Taxes should be increased -- returned to their pre-Reagan progressive rates -- rather than decreased. The negative savings rate in the US is the elephant in the room, with few people producing real goods, and virtually everyone living on credit. US citizens must own up to their flight from reality.

The deindustrialisation of America must be stopped. If the country produces only arms and dubious pieces of paper, there is no way it will be able to pull itself out of the hole it has dug.

The poison that is euphemistically called the international financial system must be radically reformed. The G8 (sorry, G7) should be mobilised to enact legislation ending offshore banking -- used to launder money and keep illegal earnings out of the hands of investors. British Prime Minister Gordon Brown has called for a new global financial regulatory system and he should be given an immediate “yes.”

Speculation on “floating” currencies, which rakes in billions every day for speculators, must end. For 30 years, even mainstream economists such as James Tobin have been urging the taxation of earnings made from speculation on currency fluctuations, the so-called Tobin tax, with the goal of reducing this practice and the instability it causes.

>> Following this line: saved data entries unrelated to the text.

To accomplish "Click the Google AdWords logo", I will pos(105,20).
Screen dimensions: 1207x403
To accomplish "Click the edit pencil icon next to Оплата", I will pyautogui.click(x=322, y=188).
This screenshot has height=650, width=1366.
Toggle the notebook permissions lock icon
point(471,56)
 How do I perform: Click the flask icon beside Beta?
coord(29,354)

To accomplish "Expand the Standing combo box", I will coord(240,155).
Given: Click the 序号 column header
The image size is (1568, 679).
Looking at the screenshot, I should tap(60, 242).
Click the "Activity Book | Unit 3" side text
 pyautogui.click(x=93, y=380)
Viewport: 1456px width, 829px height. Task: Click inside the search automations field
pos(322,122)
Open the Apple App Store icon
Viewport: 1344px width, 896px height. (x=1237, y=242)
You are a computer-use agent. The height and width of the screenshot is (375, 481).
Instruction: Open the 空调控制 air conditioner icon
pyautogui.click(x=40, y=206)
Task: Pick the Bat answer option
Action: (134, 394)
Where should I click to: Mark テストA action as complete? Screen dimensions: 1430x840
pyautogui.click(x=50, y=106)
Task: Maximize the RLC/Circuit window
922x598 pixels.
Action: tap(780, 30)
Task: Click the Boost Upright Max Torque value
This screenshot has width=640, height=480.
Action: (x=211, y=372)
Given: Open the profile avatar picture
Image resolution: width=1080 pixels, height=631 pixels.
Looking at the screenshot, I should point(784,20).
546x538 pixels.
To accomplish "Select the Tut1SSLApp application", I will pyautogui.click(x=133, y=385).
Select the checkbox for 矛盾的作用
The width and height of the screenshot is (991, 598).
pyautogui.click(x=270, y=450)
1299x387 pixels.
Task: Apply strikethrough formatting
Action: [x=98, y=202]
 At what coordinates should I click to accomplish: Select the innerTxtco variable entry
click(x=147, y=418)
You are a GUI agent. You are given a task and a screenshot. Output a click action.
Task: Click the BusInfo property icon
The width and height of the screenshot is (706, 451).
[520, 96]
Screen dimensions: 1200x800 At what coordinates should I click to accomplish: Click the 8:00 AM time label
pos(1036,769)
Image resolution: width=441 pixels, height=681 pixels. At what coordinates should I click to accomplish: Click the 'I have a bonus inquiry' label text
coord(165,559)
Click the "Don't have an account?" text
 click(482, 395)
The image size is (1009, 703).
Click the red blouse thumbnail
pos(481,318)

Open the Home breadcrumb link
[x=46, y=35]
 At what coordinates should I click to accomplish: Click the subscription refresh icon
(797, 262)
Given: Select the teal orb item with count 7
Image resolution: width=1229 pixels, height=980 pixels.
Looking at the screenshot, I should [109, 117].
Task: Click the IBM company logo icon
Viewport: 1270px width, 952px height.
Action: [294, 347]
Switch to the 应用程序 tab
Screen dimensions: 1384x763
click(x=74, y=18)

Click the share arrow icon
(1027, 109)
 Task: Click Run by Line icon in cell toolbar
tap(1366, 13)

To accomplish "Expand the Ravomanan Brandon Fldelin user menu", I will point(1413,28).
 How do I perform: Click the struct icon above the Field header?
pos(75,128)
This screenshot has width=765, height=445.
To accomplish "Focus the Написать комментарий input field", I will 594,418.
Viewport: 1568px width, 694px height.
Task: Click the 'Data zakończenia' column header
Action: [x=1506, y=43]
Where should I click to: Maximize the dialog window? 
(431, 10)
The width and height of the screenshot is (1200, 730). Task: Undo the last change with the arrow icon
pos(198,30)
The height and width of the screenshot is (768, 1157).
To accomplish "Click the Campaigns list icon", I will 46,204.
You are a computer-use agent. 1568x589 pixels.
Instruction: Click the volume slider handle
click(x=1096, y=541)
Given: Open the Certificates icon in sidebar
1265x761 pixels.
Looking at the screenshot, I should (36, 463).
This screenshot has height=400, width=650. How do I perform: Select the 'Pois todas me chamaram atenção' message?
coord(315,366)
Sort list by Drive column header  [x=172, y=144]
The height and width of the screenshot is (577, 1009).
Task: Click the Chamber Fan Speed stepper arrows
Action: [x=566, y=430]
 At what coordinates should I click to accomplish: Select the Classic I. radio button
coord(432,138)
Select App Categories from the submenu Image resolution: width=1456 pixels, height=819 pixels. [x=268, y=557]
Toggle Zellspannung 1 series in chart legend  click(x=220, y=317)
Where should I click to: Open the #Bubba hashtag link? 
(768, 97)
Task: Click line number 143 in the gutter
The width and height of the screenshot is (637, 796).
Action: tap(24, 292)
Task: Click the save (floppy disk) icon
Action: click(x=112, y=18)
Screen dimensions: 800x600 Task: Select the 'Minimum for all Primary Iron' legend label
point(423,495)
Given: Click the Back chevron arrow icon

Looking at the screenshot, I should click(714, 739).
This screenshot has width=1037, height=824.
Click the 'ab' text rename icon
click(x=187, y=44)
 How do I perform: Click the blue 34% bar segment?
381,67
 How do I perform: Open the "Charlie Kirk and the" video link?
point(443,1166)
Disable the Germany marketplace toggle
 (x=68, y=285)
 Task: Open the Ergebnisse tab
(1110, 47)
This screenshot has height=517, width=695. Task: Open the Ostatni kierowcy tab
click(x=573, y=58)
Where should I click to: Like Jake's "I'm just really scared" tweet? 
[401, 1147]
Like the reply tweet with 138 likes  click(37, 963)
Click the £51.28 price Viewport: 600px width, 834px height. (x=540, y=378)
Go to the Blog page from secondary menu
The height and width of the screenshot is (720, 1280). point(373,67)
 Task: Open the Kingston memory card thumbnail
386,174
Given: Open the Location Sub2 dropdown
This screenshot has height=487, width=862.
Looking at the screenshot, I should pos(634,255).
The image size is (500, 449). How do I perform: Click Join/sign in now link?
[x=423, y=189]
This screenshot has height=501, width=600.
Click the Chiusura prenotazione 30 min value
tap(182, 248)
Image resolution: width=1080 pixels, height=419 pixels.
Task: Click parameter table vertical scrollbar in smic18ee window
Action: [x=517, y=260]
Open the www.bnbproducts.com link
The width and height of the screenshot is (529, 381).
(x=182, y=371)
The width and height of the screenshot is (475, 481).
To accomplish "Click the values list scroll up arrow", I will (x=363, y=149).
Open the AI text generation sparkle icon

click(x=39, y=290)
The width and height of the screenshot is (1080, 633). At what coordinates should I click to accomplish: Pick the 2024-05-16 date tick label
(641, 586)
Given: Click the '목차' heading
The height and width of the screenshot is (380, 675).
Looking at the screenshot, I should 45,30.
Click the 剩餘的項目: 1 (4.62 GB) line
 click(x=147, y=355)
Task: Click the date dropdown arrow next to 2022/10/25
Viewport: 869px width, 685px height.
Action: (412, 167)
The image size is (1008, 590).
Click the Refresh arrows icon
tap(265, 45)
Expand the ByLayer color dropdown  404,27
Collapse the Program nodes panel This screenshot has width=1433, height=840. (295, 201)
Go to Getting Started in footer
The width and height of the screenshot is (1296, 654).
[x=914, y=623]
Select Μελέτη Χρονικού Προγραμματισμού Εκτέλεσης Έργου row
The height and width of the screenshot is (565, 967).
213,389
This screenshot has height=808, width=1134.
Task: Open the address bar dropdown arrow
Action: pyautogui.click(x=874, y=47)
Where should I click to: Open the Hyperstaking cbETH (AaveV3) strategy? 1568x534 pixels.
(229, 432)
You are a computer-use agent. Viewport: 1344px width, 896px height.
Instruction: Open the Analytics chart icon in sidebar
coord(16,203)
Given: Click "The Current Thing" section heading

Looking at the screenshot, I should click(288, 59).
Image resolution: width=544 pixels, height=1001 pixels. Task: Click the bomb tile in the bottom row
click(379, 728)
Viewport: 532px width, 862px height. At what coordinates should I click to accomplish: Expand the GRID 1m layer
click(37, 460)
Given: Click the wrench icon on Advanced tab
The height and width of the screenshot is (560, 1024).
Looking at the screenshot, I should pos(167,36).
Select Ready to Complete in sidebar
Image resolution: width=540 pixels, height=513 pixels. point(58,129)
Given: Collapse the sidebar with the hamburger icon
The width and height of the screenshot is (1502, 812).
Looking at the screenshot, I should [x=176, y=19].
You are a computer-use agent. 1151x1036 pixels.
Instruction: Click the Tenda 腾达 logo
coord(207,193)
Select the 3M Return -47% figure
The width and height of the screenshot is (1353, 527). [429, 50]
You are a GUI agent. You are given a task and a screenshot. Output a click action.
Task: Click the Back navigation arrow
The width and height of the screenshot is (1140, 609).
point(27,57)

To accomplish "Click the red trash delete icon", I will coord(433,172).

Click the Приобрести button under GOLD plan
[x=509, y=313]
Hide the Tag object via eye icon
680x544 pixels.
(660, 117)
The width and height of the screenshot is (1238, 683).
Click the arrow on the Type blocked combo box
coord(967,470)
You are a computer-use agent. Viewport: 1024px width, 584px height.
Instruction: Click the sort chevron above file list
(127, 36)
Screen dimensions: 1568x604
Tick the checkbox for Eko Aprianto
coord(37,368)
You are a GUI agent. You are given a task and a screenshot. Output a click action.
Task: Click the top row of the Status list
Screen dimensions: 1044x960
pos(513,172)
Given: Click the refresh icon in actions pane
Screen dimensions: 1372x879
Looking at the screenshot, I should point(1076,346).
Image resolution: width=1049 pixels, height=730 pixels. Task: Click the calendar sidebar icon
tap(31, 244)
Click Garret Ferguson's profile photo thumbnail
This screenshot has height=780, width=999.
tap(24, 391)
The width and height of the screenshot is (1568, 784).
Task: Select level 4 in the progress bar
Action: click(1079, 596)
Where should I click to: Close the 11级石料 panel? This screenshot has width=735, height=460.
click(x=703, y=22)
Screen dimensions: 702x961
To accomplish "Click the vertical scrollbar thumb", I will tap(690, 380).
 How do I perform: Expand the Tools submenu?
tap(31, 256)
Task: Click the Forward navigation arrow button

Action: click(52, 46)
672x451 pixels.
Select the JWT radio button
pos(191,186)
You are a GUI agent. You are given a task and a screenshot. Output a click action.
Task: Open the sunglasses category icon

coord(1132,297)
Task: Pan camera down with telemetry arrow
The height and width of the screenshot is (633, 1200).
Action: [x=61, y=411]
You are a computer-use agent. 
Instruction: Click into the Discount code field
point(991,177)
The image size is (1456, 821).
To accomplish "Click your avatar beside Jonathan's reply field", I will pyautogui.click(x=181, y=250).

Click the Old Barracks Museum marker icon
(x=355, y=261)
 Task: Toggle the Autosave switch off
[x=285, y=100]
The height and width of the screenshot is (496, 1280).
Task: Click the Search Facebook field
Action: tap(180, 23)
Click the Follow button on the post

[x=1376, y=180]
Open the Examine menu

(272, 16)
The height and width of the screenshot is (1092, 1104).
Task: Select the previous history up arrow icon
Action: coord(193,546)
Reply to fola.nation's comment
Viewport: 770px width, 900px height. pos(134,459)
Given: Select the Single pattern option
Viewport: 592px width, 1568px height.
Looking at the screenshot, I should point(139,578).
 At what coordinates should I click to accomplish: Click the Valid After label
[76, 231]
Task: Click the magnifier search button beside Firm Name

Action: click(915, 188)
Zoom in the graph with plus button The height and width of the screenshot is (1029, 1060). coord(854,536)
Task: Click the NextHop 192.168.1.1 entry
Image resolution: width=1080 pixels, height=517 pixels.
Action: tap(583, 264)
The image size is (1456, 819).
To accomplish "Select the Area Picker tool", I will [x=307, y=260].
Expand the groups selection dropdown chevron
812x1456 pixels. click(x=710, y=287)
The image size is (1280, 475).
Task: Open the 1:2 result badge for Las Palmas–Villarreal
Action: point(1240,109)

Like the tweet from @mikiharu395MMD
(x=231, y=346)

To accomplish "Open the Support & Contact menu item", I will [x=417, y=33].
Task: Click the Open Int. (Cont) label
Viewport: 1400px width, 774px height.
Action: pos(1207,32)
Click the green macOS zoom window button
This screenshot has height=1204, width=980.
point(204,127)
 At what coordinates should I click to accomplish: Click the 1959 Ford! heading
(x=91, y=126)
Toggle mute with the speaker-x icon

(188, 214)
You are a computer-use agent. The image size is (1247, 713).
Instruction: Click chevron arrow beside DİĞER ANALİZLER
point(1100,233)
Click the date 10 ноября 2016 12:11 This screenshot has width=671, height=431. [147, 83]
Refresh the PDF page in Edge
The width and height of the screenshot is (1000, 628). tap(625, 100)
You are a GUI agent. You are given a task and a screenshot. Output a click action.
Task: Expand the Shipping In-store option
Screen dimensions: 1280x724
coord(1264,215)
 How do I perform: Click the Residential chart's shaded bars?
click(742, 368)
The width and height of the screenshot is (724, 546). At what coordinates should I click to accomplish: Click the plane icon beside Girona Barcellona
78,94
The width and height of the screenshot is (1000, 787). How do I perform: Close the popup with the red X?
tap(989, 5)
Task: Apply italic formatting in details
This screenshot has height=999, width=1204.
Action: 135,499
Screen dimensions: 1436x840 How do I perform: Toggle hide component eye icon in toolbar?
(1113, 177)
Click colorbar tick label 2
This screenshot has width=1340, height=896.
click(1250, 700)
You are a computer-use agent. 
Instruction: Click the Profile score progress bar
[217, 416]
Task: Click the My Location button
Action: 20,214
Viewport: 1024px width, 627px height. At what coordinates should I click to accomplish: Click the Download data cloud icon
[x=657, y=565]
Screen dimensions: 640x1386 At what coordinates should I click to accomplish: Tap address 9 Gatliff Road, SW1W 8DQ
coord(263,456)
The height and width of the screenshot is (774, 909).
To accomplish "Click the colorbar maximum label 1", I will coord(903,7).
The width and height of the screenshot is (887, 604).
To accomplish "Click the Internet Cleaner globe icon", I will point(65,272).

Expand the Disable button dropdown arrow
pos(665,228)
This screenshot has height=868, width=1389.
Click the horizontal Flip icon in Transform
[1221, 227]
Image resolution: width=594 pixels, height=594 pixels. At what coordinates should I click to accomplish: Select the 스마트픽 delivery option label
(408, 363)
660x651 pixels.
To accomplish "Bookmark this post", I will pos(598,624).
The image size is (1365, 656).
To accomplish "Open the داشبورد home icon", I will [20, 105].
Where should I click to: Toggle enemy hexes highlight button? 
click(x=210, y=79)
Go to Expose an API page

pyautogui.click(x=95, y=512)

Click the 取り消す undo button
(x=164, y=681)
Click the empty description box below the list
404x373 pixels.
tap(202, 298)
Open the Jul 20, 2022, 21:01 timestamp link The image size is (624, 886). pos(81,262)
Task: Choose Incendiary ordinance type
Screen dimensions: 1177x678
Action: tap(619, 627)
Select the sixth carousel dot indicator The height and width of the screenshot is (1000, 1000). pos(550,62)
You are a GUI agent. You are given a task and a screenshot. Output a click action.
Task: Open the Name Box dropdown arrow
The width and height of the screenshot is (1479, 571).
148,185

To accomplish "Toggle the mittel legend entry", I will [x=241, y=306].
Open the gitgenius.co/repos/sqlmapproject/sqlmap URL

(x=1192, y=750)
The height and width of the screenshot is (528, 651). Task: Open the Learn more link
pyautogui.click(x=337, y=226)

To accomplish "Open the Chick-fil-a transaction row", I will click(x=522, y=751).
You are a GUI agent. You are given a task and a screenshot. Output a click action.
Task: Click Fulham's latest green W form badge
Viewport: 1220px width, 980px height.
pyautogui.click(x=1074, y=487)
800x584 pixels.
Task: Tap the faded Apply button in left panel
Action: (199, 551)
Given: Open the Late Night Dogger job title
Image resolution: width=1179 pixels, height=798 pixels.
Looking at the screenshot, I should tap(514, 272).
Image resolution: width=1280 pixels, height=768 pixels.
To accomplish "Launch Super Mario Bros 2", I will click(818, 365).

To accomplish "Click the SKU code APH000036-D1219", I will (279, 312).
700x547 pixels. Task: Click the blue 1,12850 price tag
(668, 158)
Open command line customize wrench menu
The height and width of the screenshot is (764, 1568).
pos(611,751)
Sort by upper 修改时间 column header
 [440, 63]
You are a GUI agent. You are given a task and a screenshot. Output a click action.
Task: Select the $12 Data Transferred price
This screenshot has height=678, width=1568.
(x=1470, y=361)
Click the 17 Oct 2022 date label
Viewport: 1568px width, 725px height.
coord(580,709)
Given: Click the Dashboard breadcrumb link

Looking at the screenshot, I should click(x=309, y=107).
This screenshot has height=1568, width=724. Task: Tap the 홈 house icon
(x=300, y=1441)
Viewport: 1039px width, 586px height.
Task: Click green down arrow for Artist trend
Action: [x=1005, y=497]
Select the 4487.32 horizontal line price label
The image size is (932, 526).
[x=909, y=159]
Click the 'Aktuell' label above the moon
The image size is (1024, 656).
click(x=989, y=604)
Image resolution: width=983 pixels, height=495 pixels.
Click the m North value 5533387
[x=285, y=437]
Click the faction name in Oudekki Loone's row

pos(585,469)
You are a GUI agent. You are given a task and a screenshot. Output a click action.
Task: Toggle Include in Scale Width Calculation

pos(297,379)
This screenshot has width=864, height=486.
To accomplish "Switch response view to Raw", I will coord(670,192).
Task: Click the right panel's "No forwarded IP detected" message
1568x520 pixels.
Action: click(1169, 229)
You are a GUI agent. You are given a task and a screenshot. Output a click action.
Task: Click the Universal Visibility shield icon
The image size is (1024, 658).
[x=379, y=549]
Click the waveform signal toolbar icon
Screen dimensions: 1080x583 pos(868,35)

In effect, it allows speculators like George Soros to rob the broad citizenry of the world. Tobin’s idea is to tax the Soroses and give the proceeds to Third World development. Better yet, exchange rates could be fixed and adjusted in an orderly fashion to prevent such speculation and the undermining of economies it leads to.

Most important, the US government must be forced to abandon its reckless policy of war and militarism, and reign in its profligate spending, issues which so far have been entirely absent from the debate.

To those that howl that all this amounts to socialism, so be it. Remember Northern Rock, the British building society that suffered a run on it last year and was nationalised? With more and British banks needing rescues these days, public confidence has become so fragile that Northern Rock is now seen as the best place for savings because its deposits are fully guaranteed by the government. Socialism works. There Is No Alternative -- TINA -- as former Prime Minister Margaret Thatcher loved to spout about capitalism. While private pension funds fold, Social Security plods on. By going too far in filling their pockets, banks have proved the bankruptcy of the entire system.

Some of this sense has “trickled down” into the revised plan. The FBI has opened 26 investigations into fraud by the failing giants, though, as with the investigation of the Enron collapse in 2003, there is little likelihood that -- leaving aside sudden mysterious death -- any culprits will suffer more than a slap on the hand. Finance Services Committee Chairman Barney Frank said he plans to rewrite housing finance laws, broaden executive pay limits to more corporations and pursue new regulations to rein in excessive risk-taking on Wall Street.

Such rearguard actions are mere crumbs. What is most shocking of all in this latest Bush-induced crisis is that the neocons created a worldwide panic to railroad through a bailout which leaves the criminals in control of the world’s financial system and their rules of play intact.